> STATED TASK
Copy out the entries word for word, starting with the first line and going on through the line with "coord(62,93)".

····················

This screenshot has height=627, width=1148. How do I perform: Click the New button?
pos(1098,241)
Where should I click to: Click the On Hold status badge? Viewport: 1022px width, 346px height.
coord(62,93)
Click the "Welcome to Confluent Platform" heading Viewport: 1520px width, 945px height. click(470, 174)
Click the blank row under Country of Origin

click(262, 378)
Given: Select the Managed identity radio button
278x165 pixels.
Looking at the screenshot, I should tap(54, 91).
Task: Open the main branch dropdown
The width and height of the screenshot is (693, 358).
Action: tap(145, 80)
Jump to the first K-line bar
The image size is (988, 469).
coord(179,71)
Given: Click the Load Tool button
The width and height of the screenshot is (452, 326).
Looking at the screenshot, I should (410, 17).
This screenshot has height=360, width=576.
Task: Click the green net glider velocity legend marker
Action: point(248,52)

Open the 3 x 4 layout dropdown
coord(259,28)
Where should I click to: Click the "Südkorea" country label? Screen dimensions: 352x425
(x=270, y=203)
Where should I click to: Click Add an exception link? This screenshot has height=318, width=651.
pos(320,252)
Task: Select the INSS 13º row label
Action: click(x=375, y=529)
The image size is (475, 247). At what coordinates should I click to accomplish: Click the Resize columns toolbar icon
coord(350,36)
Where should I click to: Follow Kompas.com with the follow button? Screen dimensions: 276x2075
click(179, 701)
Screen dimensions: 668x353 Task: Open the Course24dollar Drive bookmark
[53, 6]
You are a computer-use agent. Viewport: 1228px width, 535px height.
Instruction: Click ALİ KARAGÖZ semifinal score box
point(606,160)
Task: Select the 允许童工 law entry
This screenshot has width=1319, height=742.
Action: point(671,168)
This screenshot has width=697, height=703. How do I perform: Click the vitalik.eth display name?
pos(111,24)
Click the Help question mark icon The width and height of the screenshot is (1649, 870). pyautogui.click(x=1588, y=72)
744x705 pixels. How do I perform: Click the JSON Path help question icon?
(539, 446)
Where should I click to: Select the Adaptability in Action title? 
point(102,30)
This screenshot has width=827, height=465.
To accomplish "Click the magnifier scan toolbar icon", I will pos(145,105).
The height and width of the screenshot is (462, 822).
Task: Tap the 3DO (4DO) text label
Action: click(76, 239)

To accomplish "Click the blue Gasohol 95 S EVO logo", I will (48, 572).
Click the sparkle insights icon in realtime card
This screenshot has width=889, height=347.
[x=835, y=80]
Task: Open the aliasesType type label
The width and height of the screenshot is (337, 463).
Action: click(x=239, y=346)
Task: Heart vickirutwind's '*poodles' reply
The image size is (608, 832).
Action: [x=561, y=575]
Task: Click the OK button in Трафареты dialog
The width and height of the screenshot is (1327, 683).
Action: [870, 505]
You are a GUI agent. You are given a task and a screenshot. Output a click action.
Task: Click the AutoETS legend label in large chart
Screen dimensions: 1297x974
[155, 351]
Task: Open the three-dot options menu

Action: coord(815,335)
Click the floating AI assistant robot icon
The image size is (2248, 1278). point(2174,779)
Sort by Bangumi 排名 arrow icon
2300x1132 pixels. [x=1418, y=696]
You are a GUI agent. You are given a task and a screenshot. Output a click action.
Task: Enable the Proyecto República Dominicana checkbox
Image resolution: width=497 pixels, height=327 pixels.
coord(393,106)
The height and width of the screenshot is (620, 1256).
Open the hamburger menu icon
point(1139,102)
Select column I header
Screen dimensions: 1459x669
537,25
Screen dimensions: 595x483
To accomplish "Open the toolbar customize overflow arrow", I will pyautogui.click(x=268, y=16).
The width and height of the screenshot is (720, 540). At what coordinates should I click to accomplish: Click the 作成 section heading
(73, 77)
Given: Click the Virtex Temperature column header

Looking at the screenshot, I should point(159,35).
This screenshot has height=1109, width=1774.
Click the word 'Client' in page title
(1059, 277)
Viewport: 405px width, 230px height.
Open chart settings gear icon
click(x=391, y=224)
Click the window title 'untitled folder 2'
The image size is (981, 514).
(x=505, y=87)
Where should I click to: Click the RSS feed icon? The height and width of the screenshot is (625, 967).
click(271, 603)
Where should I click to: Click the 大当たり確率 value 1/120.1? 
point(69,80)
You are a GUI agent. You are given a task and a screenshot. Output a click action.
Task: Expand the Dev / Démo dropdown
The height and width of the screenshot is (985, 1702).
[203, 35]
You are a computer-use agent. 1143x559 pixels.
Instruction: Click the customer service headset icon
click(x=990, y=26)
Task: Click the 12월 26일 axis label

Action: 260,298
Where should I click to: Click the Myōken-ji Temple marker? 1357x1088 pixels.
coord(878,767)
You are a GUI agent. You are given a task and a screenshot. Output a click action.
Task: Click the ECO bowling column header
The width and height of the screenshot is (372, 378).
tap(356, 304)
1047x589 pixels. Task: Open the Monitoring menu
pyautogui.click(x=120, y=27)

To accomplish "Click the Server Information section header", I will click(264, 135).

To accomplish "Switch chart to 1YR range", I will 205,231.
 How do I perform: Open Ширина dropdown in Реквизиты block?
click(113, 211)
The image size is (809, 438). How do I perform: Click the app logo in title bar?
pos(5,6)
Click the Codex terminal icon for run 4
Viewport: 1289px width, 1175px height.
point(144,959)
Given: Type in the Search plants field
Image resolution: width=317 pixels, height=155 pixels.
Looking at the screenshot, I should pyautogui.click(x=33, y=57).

····················

> IN RESPONSE
This screenshot has height=627, width=1148. How do I perform: Click the New button?
pos(1098,241)
Where should I click to: Click the On Hold status badge? Viewport: 1022px width, 346px height.
coord(62,93)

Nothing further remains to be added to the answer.